**WHAT YOU SHOULD DO**: The entries below should be quoted exactly, with no pictures carried over.

---

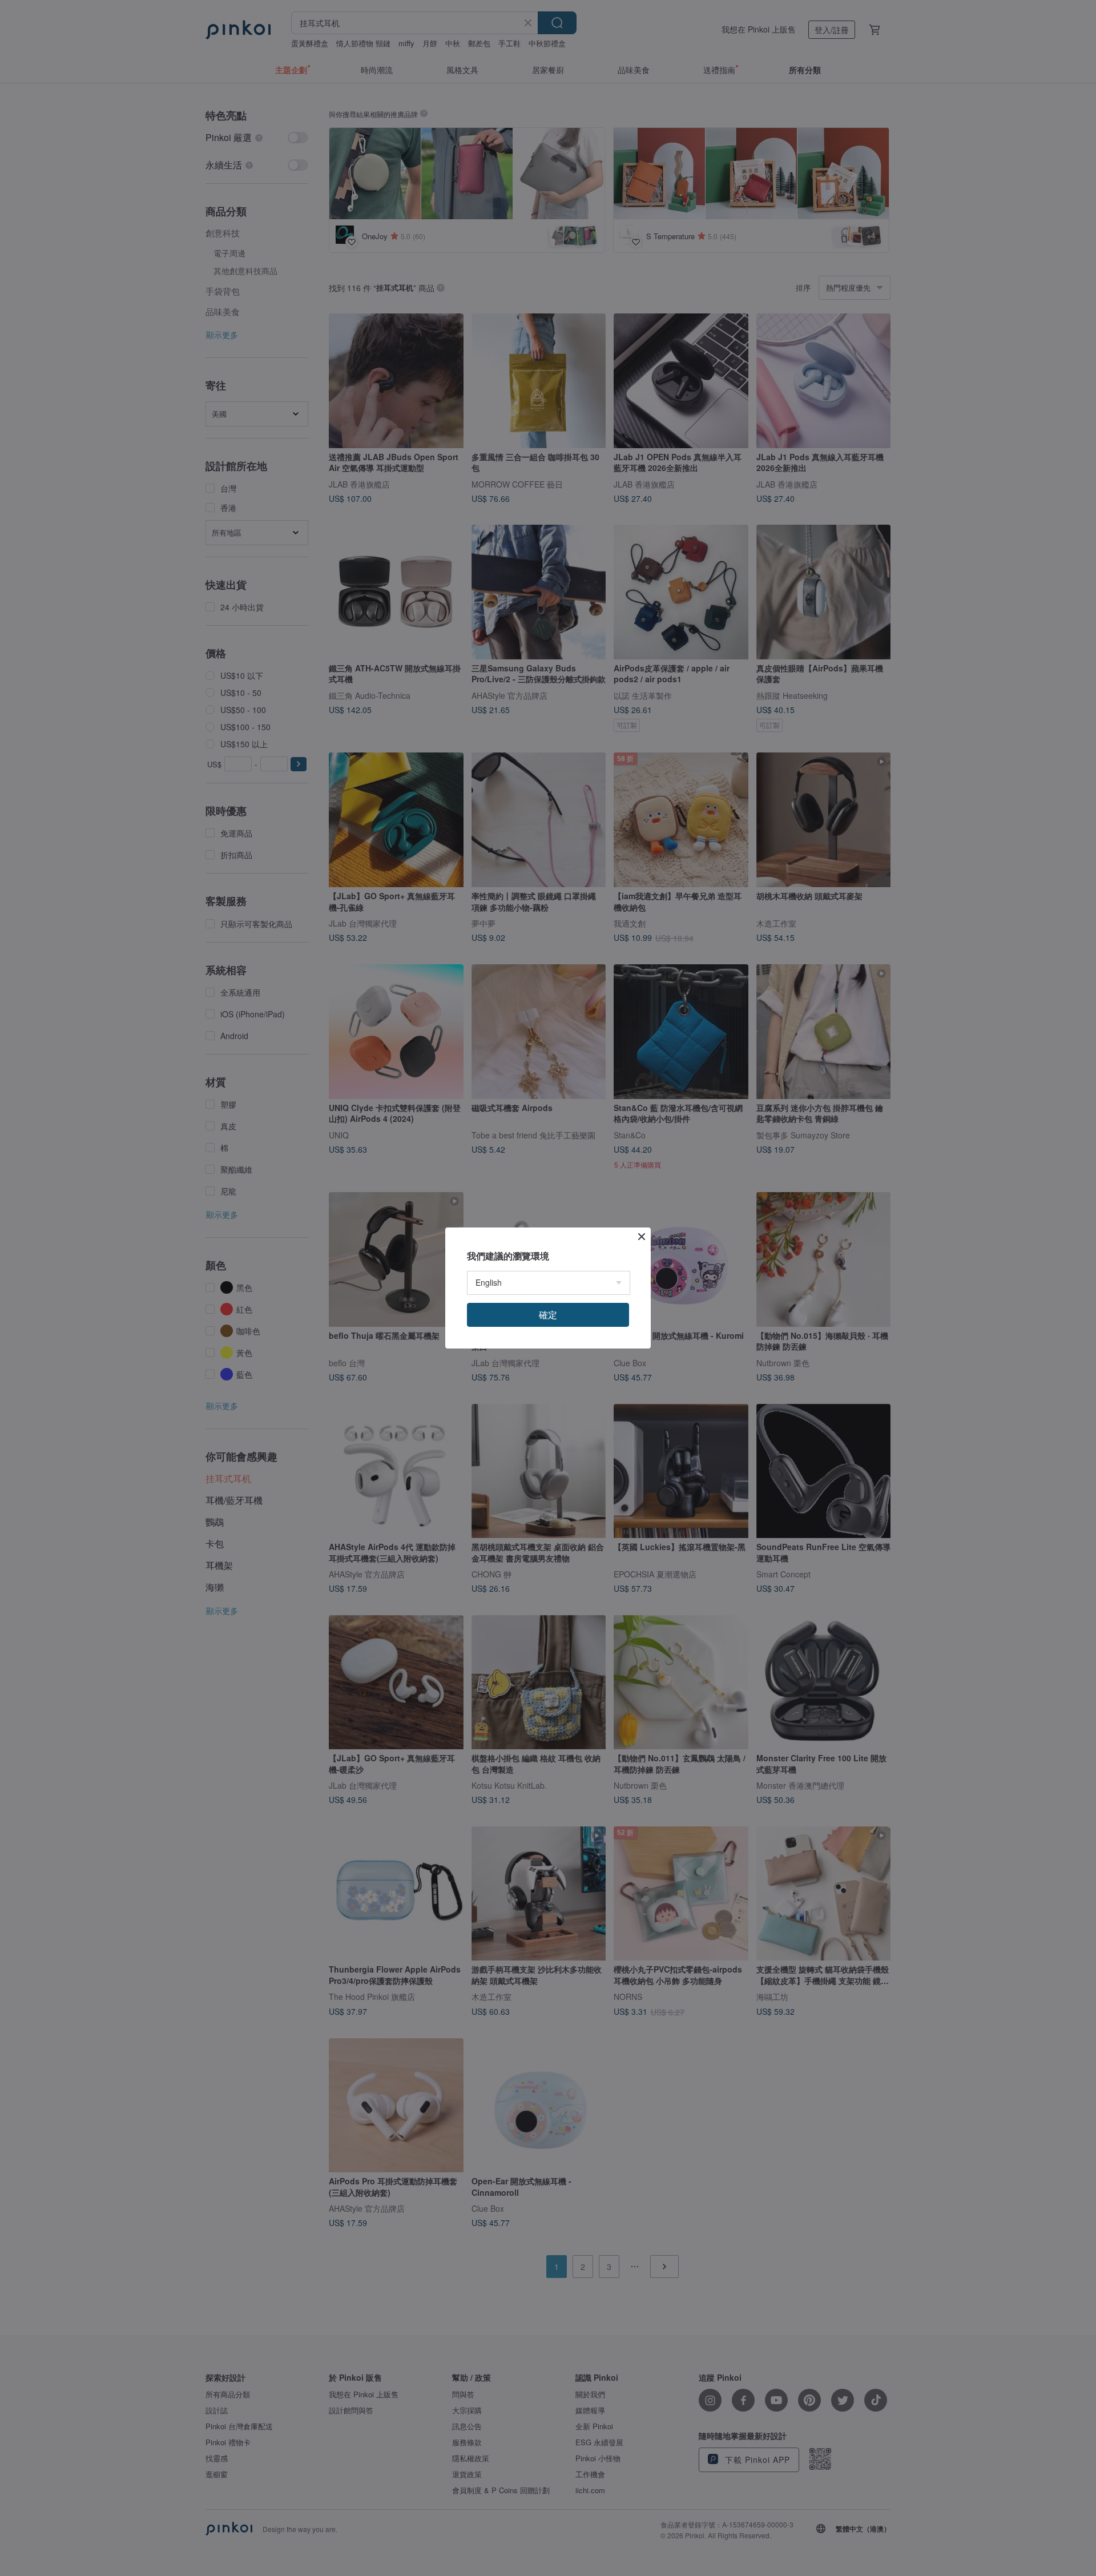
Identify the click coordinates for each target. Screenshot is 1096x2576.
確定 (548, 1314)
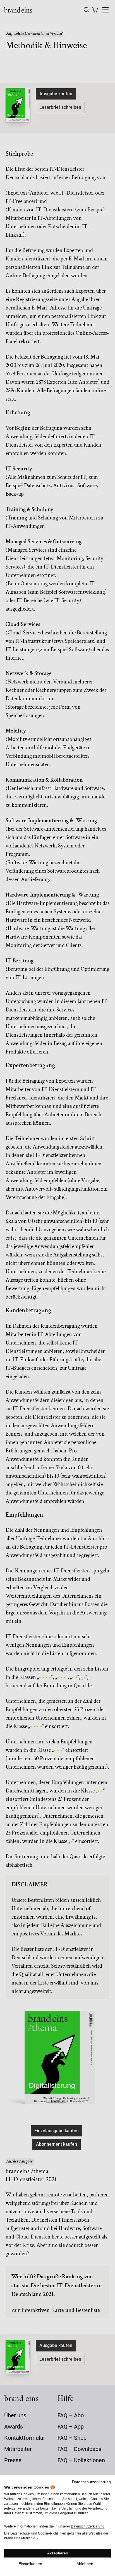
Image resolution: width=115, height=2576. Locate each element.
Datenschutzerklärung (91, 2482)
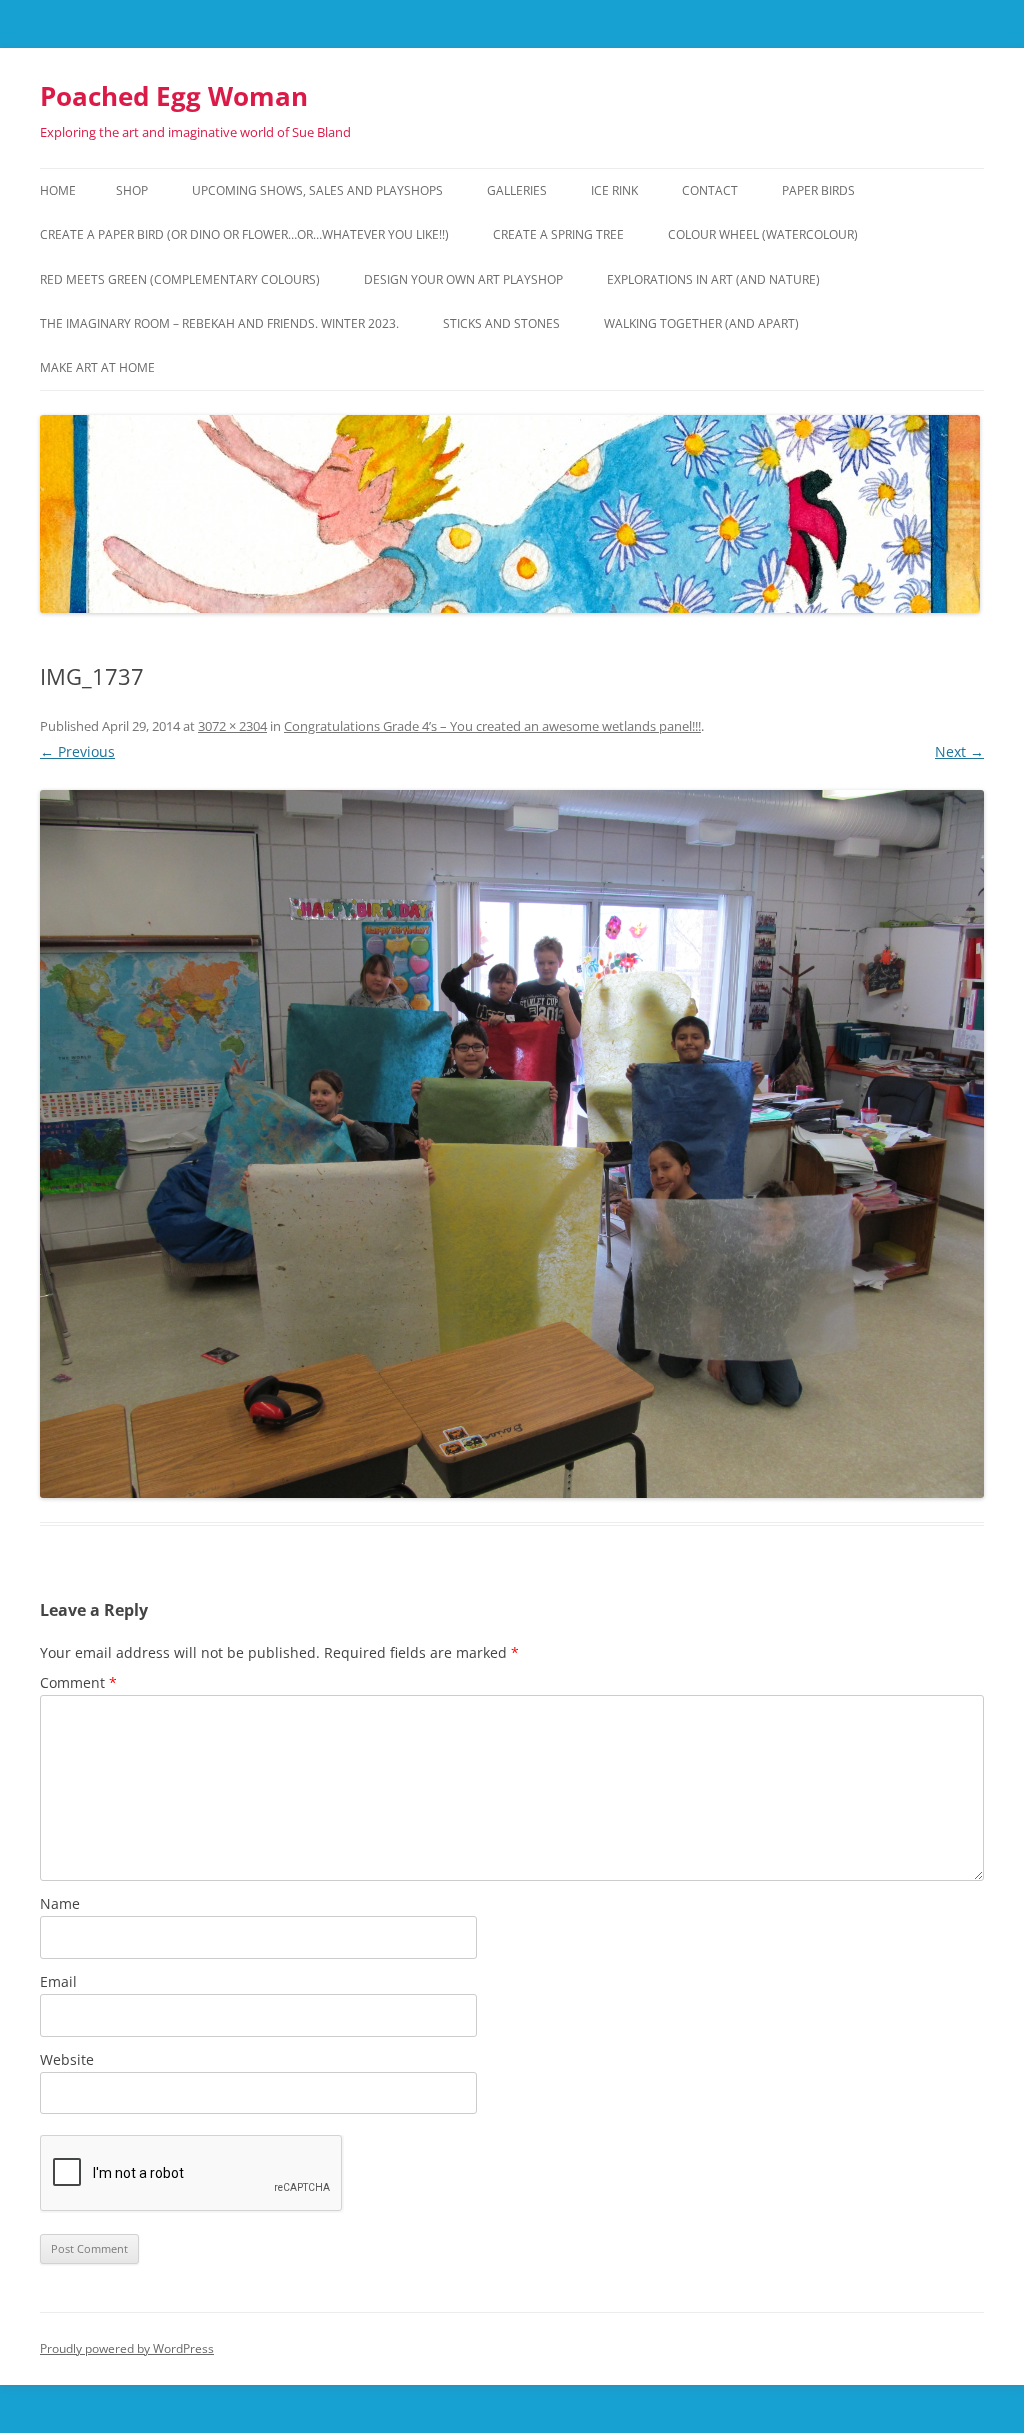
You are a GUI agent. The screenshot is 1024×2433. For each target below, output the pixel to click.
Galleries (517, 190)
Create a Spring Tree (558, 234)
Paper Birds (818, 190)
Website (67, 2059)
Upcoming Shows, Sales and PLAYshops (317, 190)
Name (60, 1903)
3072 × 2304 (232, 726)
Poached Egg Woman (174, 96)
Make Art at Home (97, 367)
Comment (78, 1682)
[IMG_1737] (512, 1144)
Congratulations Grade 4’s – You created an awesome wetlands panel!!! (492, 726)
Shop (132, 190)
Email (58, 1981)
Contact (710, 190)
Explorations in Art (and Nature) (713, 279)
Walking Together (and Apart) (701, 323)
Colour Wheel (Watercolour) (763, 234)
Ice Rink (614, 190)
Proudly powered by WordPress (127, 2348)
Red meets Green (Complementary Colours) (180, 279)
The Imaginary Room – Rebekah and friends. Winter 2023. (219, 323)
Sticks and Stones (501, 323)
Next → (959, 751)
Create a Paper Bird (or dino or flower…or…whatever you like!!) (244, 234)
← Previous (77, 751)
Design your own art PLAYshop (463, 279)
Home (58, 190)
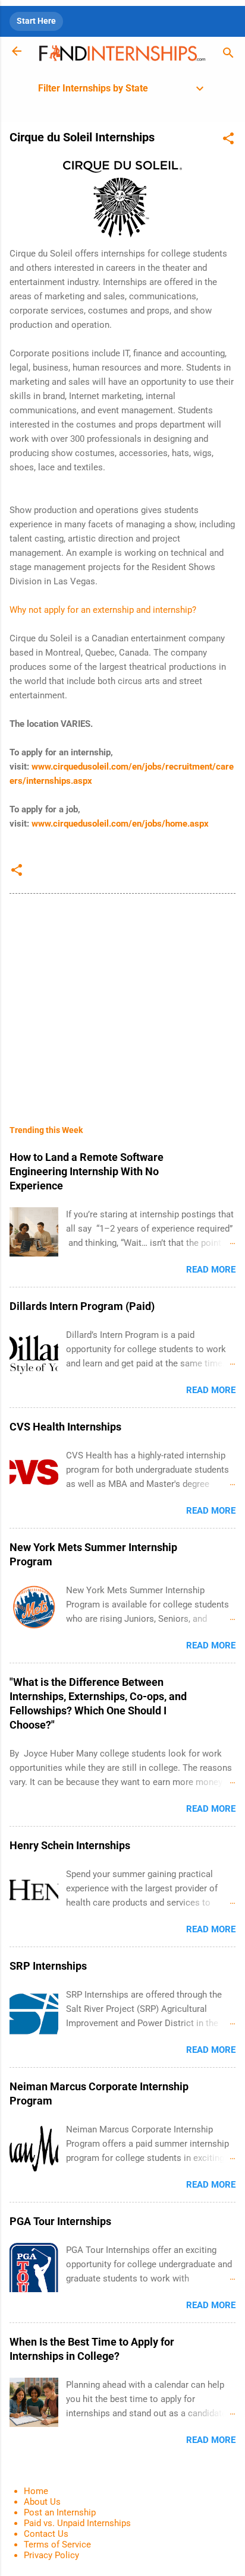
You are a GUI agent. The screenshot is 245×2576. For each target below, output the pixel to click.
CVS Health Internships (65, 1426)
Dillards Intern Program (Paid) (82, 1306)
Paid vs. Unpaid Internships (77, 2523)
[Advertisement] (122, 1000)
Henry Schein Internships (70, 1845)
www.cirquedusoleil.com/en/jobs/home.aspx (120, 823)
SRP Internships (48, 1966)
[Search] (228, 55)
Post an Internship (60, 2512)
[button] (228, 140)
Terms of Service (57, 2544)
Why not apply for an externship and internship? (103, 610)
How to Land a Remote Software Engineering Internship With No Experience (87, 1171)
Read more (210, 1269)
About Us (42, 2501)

---

**RESULT FOR THIS EXERCISE**:
Identify the click coordinates for each target. Screenshot is 1096x2576.
確定 (548, 1314)
Image resolution: width=115, height=2576. Locate each element.
Datenschutzerklärung (91, 2482)
You are a GUI agent. The screenshot is 1024×2433. For each target below, output the pixel to click.
Galleries (517, 190)
Create a Spring Tree (558, 234)
Paper Birds (818, 190)
Website (67, 2059)
Upcoming Shows, Sales and PLAYshops (317, 190)
Name (60, 1903)
3072 × 2304 (232, 726)
Poached Egg Woman (174, 96)
Make Art at Home (97, 367)
Comment (78, 1682)
[IMG_1737] (512, 1144)
Congratulations Grade 4’s – You created an awesome wetlands panel!!! (492, 726)
Shop (132, 190)
Email (58, 1981)
Contact (710, 190)
Explorations in Art (and Nature) (713, 279)
Walking Together (and Apart) (701, 323)
Colour Wheel (Watercolour) (763, 234)
Ice Rink (614, 190)
Proudly powered by WordPress (127, 2348)
Red meets Green (Complementary Colours) (180, 279)
The Imaginary Room – Rebekah and friends. Winter 2023. (219, 323)
Sticks and Stones (501, 323)
Next → (959, 751)
Create a Paper Bird (or dino or flower…or…whatever you like!!) (244, 234)
← Previous (77, 751)
Design your own art PLAYshop (463, 279)
Home (58, 190)
You are a GUI agent. The screenshot is 245×2576. For each target below, output the pixel to click.
CVS Health Internships (65, 1426)
Dillards Intern Program (Paid) (82, 1306)
Paid vs. Unpaid Internships (77, 2523)
[Advertisement] (122, 1000)
Henry Schein Internships (70, 1845)
www.cirquedusoleil.com/en/jobs/home.aspx (120, 823)
SRP Internships (48, 1966)
[Search] (228, 55)
Post an Internship (60, 2512)
[button] (228, 140)
Terms of Service (57, 2544)
Why not apply for an externship and internship? (103, 610)
How to Land a Remote Software Engineering Internship With No Experience (87, 1171)
Read more (210, 1269)
About Us (42, 2501)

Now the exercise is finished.